Theories can become accepted if they are able to make correct predictions and avoid incorrect ones. Theories which are simpler, and more mathematically elegant, tend to be accepted over theories which are complex. Theories are more likely to be accepted if they connect a wide range of phenomena. The process of accepting theories, or of extending existing theory, is part of the scientific method.
Further explanation of a scientific theory
In common usage a theory is often viewed as little more than a guess or a hypothesis. But in science and generally in academic usage, a theory is much more than that. A theory is an established paradigm that explains all or many of the data we have and offers valid predictions that can be tested. In science, a theory can never be proven true, because we can never assume we know all there is to know. Instead, theories remain standing until they are disproven, at which point they are thrown out altogether or modified to fit the additional data.
Theories start out with empirical observations such as “sometimes water turns into ice.” At some point, there is a need or curiosity to find out why this is, which leads to a theoretical/scientific phase. In scientific theories, this then leads to research, in combination with auxiliary and other hypotheses (see scientific method), which may then eventually lead to a theory. Some scientific theories (such as the theory of gravity) are so widely accepted that they are often seen as laws. This, however, rests on a mistaken assumption of what theories and laws are. Theories and laws are not rungs in a ladder of truth, but different sets of data. A law is a general statement based on observations.
Some examples of theories that have been disproved are Lamarckism and the geocentric universe theory. Sufficient evidence has been described to declare these theories false, as they have no evidence supporting them and better explanations have taken their place.

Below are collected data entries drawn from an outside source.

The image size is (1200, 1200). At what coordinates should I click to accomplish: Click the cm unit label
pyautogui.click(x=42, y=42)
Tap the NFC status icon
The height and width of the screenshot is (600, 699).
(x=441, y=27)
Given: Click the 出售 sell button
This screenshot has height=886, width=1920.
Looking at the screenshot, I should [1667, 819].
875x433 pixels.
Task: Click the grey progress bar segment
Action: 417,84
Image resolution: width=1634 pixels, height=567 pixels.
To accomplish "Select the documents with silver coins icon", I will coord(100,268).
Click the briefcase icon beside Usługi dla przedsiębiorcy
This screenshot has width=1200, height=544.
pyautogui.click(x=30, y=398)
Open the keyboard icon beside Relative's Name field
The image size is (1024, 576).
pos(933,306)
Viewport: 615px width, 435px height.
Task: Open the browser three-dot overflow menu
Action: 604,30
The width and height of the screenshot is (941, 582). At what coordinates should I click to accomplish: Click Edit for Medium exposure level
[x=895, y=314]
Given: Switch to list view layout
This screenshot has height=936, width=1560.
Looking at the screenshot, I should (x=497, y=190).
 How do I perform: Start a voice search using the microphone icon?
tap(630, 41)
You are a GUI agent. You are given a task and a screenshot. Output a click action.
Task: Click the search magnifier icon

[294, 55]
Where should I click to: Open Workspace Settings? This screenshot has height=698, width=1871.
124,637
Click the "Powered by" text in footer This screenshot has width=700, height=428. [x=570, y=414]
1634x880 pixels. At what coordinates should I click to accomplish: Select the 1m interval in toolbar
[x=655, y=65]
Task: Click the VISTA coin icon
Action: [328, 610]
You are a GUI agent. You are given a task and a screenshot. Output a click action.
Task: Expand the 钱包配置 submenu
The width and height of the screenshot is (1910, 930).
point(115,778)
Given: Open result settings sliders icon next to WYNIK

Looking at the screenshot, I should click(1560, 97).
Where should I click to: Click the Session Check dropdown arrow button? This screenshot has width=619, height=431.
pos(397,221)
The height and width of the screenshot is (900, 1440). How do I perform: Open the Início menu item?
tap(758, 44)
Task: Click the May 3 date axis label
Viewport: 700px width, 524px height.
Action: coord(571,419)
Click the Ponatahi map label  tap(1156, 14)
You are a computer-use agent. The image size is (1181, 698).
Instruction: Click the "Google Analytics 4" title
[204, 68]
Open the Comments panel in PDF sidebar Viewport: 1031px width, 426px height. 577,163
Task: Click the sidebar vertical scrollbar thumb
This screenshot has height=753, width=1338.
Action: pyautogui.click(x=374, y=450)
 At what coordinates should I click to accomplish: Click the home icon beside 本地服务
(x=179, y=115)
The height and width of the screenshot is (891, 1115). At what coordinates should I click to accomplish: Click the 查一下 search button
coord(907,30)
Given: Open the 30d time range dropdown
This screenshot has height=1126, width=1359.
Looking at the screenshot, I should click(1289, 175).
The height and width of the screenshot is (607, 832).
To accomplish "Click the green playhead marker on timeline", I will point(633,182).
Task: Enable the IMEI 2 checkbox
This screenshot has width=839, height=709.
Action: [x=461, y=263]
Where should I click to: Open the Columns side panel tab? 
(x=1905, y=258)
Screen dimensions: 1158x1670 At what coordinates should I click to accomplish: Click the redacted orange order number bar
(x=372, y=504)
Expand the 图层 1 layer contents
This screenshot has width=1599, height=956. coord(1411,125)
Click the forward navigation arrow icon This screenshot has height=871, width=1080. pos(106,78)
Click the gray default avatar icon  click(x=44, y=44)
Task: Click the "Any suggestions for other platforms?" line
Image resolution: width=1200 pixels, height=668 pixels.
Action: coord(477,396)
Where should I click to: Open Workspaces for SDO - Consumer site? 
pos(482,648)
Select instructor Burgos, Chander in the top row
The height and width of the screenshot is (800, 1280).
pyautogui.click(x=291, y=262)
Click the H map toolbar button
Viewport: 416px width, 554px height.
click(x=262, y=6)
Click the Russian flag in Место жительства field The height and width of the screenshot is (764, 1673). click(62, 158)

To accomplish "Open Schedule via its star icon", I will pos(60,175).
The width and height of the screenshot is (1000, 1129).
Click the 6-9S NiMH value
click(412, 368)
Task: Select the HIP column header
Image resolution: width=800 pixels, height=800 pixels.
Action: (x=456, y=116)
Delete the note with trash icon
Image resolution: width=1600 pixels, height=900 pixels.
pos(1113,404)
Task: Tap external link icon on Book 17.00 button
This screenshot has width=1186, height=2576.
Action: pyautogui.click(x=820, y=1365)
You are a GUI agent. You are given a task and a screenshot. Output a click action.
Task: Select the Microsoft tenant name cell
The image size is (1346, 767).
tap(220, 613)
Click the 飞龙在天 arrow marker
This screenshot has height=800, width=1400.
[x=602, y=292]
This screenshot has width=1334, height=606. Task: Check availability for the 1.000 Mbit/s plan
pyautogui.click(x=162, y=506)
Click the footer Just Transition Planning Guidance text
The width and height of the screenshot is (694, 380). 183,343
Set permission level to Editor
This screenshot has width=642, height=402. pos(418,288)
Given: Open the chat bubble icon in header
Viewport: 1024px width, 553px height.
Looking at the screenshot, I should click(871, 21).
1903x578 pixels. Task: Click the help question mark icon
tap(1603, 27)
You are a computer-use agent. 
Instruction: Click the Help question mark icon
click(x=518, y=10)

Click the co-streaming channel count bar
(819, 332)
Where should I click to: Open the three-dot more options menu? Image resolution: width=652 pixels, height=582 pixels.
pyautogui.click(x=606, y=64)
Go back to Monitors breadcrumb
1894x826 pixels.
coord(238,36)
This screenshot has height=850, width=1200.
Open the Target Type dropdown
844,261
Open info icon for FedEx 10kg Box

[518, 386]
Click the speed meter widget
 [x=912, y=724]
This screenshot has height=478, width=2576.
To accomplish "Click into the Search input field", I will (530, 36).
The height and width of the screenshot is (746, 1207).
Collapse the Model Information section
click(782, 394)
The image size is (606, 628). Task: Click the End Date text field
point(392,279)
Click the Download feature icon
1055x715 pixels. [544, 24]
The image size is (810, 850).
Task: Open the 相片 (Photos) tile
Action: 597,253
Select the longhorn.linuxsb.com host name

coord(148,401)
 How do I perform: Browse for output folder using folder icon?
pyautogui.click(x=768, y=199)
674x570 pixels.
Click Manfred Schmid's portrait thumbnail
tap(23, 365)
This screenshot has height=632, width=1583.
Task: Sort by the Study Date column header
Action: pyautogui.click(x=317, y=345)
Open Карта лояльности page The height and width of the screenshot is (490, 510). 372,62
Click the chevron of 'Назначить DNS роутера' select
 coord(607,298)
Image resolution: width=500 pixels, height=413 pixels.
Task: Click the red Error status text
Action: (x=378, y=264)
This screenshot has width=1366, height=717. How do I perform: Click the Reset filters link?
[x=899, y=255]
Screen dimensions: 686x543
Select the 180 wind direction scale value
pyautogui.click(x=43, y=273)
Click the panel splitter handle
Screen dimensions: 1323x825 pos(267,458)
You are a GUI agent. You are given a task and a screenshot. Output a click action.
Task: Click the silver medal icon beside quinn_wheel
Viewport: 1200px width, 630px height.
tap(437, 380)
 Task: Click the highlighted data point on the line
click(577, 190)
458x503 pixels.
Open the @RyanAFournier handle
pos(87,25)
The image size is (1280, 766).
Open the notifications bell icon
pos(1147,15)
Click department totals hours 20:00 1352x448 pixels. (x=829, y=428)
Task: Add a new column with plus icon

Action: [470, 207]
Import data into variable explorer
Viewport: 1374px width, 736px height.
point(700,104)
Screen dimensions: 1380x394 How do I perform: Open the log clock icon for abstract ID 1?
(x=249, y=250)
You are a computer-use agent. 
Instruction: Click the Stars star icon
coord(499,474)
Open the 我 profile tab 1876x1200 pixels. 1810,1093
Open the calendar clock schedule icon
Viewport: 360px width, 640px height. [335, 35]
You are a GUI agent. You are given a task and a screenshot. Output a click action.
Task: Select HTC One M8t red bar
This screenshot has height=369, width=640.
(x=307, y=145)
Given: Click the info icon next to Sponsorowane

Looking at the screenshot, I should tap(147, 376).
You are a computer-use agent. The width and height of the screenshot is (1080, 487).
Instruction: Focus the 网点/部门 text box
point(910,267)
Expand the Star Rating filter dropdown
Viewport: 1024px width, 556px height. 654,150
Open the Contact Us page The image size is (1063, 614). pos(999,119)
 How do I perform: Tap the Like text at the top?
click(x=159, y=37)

Often the statement "Well, it's just a theory," is used to dismiss controversial theories such as evolution, but this is largely due to confusion between the scientific use of the word theory and its more informal use as a synonym for "speculation" or "conjecture." In science, a body of descriptions of knowledge is usually only called a theory once it has a firm empirical basis, i.e., it
- is consistent with pre-existing theory to the extent that the pre-existing theory was experimentally verified, though it will often show pre-existing theory to be wrong in an exact sense,
- is supported by many strands of evidence rather than a single foundation, ensuring that it probably is a good approximation if not totally correct,
- has survived many critical real world tests that could have proven it false,
- makes predictions that might someday be used to disprove the theory, and
- is the best known explanation, in the sense of Occam's Razor, of the infinite variety of alternative explanations for the same data.
This is true of such established theories as evolution, special and general relativity, quantum mechanics (with minimal interpretation), plate tectonics, etc.
Theories exist not only in the so-called 'hard sciences' but in all fields of academic study, from philosophy to music to literature.
Unfortunately, the usage of the term is muddled by cases such as string theory and "theories of everything," each probably better characterized at present as a bundle of competing hypotheses for a protoscience. A hypothesis, however, is still vastly more reliable than a conjecture, which is at best an untested guess consistent with selected data, and is often a belief based on non-repeatable experiments, anecdotes, popular opinion, "wisdom of the ancients," commercial motivation, or mysticism.
A good example of a non-scientific "theory" is Intelligent Design. Likewise, other claims such as homeopathy are also not scientific theories, but pseudoscience.